Die vier Verurteilten - der Betriebsleiter, der Zentralenchef und zwei weitere Angestellte - wurden zu gemeinnütziger Arbeit auf Bewährung verurteilt. Angefochten hatten das erstinstanzliche Urteil der Staatsanwalt und die Zivilparteien.
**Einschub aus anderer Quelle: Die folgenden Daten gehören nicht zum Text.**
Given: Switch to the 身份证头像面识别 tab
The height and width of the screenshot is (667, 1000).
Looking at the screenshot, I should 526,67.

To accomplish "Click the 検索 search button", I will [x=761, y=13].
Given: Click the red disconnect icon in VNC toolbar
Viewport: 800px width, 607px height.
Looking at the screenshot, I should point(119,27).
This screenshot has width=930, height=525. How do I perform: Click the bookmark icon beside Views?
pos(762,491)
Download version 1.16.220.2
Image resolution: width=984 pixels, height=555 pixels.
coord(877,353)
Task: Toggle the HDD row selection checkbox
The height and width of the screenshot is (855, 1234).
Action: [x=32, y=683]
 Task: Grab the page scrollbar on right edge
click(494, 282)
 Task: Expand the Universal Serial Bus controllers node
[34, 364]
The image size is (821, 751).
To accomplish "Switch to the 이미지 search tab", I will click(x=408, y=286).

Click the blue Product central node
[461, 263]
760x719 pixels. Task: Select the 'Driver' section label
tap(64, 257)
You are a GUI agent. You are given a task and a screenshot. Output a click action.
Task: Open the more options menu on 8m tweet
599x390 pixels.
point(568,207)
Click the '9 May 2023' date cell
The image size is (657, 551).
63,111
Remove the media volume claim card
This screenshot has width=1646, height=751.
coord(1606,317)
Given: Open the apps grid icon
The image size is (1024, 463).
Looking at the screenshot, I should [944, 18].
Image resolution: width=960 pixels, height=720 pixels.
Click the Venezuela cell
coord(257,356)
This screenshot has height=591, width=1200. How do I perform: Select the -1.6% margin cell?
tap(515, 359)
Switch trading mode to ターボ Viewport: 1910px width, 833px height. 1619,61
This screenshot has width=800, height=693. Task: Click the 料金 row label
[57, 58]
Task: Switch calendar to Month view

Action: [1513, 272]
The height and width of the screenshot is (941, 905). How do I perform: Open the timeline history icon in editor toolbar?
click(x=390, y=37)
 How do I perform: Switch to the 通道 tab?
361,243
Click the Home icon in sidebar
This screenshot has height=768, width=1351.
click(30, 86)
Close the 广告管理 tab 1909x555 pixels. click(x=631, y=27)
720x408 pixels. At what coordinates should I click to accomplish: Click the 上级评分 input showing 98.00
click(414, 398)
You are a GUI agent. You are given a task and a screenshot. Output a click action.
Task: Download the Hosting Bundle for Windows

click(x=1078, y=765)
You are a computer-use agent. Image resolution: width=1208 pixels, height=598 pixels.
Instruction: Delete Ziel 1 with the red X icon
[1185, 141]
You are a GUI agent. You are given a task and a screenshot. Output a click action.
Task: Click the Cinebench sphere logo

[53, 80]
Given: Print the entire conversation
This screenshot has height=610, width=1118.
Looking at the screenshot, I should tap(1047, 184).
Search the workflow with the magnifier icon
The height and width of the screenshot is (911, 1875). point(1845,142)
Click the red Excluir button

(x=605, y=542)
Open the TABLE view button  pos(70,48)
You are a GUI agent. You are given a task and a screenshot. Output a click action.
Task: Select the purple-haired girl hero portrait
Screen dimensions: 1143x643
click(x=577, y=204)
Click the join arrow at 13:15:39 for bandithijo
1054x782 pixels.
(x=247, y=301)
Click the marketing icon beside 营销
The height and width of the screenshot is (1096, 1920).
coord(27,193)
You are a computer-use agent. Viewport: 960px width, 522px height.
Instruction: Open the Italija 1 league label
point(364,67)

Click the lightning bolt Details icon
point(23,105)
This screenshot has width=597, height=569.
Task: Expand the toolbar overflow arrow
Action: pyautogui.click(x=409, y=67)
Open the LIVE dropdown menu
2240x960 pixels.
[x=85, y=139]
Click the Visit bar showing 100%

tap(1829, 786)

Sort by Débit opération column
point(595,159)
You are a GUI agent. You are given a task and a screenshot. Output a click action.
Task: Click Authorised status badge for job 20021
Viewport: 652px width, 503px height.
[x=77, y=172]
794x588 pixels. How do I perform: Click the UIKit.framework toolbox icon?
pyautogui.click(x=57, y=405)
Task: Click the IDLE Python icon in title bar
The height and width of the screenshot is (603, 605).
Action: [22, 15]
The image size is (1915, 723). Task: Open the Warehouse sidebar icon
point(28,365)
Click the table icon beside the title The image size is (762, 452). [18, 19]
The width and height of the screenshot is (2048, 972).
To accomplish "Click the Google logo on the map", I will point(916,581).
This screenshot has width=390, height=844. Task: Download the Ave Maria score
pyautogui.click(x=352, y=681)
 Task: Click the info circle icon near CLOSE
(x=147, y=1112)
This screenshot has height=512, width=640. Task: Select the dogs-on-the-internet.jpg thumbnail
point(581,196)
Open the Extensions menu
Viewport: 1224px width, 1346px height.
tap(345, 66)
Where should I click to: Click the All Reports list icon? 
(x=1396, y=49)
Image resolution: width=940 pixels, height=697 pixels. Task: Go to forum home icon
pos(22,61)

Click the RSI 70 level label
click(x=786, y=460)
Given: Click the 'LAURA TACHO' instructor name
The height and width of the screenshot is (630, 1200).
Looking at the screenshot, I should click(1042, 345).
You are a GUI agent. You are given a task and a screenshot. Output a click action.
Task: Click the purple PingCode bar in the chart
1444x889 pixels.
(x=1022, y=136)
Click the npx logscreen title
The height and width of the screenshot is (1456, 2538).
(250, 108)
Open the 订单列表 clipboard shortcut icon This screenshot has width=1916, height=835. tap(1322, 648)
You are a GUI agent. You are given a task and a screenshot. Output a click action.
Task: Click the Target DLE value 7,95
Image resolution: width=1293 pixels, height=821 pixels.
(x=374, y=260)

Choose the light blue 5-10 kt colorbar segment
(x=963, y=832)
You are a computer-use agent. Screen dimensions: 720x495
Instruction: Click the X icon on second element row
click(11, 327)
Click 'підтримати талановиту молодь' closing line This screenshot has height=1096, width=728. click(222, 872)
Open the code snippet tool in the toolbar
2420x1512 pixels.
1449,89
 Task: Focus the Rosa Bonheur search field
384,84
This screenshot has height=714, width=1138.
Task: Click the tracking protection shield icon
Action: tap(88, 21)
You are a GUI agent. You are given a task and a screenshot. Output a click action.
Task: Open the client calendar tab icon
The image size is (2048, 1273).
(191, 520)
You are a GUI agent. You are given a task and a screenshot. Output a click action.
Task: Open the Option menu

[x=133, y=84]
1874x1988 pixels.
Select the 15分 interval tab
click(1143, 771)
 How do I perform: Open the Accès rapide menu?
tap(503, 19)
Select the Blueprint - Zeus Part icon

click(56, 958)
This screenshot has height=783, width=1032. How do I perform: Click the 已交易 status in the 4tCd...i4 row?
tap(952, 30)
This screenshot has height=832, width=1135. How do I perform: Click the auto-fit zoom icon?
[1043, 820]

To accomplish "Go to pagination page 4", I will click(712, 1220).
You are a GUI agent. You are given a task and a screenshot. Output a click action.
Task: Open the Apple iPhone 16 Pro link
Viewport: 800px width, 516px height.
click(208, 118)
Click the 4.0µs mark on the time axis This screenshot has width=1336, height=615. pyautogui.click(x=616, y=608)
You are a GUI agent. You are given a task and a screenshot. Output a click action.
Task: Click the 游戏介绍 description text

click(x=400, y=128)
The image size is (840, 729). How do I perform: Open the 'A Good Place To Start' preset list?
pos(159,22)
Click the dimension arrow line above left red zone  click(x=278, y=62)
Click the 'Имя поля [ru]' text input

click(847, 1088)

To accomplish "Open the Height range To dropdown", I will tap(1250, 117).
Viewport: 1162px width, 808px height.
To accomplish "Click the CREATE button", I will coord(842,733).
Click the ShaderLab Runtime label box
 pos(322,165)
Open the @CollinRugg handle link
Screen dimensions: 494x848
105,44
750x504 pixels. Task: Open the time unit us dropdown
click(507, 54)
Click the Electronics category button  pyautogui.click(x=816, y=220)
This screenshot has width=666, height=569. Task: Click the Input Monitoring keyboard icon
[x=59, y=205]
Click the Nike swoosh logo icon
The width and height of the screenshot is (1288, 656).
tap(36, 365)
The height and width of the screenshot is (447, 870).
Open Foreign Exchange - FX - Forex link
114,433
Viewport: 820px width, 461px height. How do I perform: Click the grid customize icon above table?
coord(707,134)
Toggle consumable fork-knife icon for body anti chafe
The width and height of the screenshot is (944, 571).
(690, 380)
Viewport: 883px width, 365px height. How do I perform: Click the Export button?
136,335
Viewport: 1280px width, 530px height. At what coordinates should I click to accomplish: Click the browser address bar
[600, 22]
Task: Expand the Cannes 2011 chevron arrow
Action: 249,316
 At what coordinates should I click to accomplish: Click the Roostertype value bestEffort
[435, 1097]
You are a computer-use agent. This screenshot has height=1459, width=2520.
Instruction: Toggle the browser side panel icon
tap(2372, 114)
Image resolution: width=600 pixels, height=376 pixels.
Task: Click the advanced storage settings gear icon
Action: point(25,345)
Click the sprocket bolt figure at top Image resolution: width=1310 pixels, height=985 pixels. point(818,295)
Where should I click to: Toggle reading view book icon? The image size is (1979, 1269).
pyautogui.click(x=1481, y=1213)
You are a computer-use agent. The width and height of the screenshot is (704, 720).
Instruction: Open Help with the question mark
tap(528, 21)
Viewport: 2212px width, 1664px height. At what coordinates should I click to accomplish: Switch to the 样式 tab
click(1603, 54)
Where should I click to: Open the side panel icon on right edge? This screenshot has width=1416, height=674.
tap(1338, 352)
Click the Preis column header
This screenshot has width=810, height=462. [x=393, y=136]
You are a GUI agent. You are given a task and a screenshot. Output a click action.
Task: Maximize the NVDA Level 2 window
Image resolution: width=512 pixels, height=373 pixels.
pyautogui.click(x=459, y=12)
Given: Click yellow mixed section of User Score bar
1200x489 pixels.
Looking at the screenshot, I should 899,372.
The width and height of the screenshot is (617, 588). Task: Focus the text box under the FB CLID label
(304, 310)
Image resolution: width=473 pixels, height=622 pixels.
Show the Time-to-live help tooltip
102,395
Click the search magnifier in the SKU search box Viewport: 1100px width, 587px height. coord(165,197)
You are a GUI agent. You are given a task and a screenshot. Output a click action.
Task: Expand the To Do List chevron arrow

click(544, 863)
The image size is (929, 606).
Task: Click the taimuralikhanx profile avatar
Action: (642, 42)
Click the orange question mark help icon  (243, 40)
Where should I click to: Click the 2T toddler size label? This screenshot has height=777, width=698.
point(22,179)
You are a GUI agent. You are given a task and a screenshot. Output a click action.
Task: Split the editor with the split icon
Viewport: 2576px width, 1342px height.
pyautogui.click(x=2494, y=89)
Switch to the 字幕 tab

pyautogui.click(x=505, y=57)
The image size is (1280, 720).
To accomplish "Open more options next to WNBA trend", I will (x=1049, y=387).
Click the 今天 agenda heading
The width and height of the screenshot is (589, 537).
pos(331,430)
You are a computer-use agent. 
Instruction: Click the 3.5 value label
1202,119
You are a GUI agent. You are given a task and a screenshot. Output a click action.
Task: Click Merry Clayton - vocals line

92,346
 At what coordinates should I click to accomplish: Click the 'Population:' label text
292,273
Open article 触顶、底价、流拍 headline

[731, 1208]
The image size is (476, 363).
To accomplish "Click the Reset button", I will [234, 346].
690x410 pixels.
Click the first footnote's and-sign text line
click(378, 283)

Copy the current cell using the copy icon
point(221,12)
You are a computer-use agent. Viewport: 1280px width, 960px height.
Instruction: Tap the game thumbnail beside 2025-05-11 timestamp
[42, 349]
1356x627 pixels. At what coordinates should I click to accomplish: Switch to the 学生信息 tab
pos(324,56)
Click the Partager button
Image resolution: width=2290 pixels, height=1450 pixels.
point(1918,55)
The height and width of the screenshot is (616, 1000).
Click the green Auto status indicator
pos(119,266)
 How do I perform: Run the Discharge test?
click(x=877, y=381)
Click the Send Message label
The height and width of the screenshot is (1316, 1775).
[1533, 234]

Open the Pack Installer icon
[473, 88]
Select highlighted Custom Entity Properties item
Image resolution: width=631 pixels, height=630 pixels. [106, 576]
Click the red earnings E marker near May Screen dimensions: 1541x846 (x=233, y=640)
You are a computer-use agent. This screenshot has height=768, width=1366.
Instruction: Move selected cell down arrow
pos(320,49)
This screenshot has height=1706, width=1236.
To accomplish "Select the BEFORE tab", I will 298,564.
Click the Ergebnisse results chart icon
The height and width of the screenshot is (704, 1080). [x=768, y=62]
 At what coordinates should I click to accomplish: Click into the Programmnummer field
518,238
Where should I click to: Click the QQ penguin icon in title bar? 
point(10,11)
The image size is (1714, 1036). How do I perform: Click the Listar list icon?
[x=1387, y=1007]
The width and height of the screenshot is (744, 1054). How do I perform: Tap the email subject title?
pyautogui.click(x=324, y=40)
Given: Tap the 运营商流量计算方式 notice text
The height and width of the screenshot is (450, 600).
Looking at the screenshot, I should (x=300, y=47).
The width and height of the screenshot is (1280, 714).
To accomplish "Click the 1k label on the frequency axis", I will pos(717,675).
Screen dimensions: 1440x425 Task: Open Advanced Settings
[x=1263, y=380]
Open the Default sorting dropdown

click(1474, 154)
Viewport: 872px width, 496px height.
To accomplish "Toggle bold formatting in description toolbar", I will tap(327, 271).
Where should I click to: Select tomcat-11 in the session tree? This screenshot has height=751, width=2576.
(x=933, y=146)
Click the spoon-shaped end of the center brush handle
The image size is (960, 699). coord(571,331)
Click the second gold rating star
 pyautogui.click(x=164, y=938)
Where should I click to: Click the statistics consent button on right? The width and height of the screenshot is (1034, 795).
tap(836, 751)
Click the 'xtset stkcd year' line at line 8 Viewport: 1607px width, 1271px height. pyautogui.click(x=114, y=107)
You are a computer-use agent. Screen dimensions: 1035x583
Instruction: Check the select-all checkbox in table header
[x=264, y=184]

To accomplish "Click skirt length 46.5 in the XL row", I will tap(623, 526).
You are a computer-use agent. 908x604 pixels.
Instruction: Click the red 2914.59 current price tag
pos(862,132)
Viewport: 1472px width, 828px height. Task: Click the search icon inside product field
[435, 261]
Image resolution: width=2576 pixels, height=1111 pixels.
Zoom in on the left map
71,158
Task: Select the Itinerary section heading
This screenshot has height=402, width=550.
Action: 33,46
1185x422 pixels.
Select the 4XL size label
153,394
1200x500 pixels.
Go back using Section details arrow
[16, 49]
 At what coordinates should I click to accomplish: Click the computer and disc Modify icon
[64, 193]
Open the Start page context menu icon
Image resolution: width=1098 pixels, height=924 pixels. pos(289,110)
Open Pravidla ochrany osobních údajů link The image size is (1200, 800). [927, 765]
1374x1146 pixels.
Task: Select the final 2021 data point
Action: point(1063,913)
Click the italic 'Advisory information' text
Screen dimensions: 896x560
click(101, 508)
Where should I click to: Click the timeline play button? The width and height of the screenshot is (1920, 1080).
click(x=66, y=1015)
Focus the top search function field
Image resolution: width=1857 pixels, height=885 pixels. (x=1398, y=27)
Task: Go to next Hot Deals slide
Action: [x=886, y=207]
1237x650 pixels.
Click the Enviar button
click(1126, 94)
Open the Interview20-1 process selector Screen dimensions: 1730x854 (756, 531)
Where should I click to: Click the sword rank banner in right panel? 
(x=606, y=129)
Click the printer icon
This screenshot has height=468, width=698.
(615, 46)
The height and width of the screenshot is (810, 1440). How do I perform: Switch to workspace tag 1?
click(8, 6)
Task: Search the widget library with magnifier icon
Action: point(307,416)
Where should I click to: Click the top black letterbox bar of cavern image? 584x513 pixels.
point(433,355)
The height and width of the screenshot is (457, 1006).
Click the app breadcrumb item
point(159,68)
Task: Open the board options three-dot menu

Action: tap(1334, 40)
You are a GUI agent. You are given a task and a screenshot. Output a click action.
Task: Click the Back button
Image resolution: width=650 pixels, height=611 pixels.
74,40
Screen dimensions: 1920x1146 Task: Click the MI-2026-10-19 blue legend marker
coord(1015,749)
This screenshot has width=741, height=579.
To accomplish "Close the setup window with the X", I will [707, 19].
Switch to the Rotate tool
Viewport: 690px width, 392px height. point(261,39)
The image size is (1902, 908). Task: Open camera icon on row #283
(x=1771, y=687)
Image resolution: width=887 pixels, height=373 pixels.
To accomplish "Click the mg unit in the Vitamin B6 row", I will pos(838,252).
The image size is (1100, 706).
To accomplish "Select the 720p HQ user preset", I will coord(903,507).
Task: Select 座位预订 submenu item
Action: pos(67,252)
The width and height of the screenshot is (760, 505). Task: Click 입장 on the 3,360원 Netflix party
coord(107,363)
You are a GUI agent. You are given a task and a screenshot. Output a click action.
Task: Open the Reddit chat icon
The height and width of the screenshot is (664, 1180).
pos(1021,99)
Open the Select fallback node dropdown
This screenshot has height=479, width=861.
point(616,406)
Der Unfall hatte sich am Nachmittag des 31. Juli 2003 ereignet. Zwei Menschen waren ums Leben gekommen, nachdem die Gommer Kraftwerke während fünf bis sechs Minuten Wasser aus einem Staubecken abgelassen hatten.

Der Bergbach Wysswasser im Fieschertal führte als Folge während dieser Zeit rund 30 Kubikmeter Wasser pro Sekunde. Davon wurde eine Familie aus Holland überrascht.

Zwei Kinder spielten im Bachbett, als plötzlich der Wasserpegel anstieg. Während sich das Mädchen selber retten konnte, versuchte die 48-jährige Stiefmutter, dem zehnjährigen Buben zu helfen. Die beiden wurden von den Fluten mitgerissen und ertranken.

Die Kraftwerkverantwortlichen seien gezwungen, angemessene Sicherheitsmassnahmen zu treffen, um Schäden an Dritten auszuschliessen, kam das Kantonsgericht zum Schluss. Die Warnschilder entlang den Wasserläufen seien nicht ausreichend gewesen.